Da Redação A gasolina com 32% de etanol (E32) tornou-se objeto de disputa nos tribunais brasileiros. O Ministério Público Federal (MPF) acionou a Justiça para barrar a adoção da nova fórmula, aprovada pelo Conselho Nacional de Pesquisa Energética (CNPE). Aumento de etanol questionado A mudança elevaria o teor de etanol de 30% para 32% na composição do combustível. Segundo o MPF, faltam estudos técnicos que comprovem segurança para todos os veículos brasileiros em circulação.

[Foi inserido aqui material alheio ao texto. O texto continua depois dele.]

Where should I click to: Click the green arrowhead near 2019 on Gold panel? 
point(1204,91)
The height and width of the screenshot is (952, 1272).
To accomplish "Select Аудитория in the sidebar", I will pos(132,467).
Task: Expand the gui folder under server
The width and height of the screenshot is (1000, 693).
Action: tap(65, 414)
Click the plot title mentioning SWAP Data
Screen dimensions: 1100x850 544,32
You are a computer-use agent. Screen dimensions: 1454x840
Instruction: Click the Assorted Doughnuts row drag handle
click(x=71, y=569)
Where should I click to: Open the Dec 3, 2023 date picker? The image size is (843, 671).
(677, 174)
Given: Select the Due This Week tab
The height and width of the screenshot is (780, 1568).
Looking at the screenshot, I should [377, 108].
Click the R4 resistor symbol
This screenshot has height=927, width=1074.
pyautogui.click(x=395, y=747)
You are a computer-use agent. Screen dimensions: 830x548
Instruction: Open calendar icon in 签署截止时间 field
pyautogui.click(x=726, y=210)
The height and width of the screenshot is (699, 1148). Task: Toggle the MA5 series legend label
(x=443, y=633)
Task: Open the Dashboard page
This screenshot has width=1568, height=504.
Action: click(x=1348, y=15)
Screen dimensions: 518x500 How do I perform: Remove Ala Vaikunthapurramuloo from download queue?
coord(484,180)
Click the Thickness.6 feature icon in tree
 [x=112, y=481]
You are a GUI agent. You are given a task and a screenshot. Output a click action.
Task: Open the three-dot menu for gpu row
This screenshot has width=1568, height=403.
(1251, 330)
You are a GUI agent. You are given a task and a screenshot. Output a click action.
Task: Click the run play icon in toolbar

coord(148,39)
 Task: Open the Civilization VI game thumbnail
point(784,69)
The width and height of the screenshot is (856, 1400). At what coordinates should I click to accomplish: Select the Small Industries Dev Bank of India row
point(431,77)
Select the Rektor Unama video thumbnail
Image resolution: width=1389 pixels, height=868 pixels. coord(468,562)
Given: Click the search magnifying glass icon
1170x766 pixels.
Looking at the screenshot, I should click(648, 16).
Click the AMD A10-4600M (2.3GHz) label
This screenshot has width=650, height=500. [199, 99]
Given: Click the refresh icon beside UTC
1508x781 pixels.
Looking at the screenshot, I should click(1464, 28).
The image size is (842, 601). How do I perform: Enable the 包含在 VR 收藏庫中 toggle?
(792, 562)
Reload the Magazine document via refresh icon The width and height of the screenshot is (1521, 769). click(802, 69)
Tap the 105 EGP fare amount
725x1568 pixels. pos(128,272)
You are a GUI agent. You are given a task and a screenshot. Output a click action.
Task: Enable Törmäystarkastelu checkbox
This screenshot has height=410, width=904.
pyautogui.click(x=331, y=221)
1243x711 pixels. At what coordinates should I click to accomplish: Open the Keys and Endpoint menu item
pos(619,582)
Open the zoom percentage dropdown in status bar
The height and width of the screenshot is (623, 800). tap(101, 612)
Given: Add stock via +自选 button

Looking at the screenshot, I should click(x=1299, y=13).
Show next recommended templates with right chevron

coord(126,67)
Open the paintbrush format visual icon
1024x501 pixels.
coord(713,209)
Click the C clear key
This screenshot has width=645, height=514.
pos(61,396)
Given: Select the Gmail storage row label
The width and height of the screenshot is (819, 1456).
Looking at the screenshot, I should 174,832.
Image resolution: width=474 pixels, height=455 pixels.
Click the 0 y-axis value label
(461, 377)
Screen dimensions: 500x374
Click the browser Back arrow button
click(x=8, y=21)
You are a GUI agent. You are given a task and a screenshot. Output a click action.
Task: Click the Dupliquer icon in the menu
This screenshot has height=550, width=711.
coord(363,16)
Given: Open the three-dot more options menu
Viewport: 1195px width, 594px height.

Reivindicações do Ministério Público O MPF solicita não apenas a suspensão da medida, mas também indenização de R$ 500 milhões por danos coletivos. Os riscos identificados são preocupantes e abrangem vários componentes veiculares. Potenciais danos aos automóveis Bicos injetores podem sofrer carbonização acelerada. Mangueiras e filtros correm risco de corrosão intensificada. Veículos não flex podem enfrentar marcha lenta instável, perda de desempenho e dificuldade na partida a frio. Em situações mais críticas, os danos podem evoluir para necessidade de retífica completa do motor.
Isso representaria custos significativos para proprietários de automóveis. Posição da indústria automotiva A Anfavea (Associação Nacional dos Fabricantes de Veículos Automotores) apoia avanços em biocombustíveis. Porém, considera prematura a obrigatoriedade da nova composição no mercado. A entidade destaca que os ensaios apresentados não comprovam compatibilidade com toda frota brasileira. Pontos críticos ainda exigem avaliação detalhada. Pendências técnicas levantadas Durabilidade dos componentes do motor permanece incerta com o novo combustível.
Compatibilidade com diferentes modelos de veículos requer verificação aprofundada. Impactos sobre emissões precisam ser avaliados. O funcionamento da frota no longo prazo também necessita de estudos mais conclusivos antes da implementação obrigatória. Próximos passos judiciais A adoção da gasolina E32 agora depende da análise do Poder Judiciário. A decisão determinará se a medida avançará ou será suspensa para novos estudos. Para motoristas e proprietários em Mato Grosso, o resultado pode impactar diretamente custos de manutenção e durabilidade dos veículos. A decisão afetará toda a frota automóvel brasileira.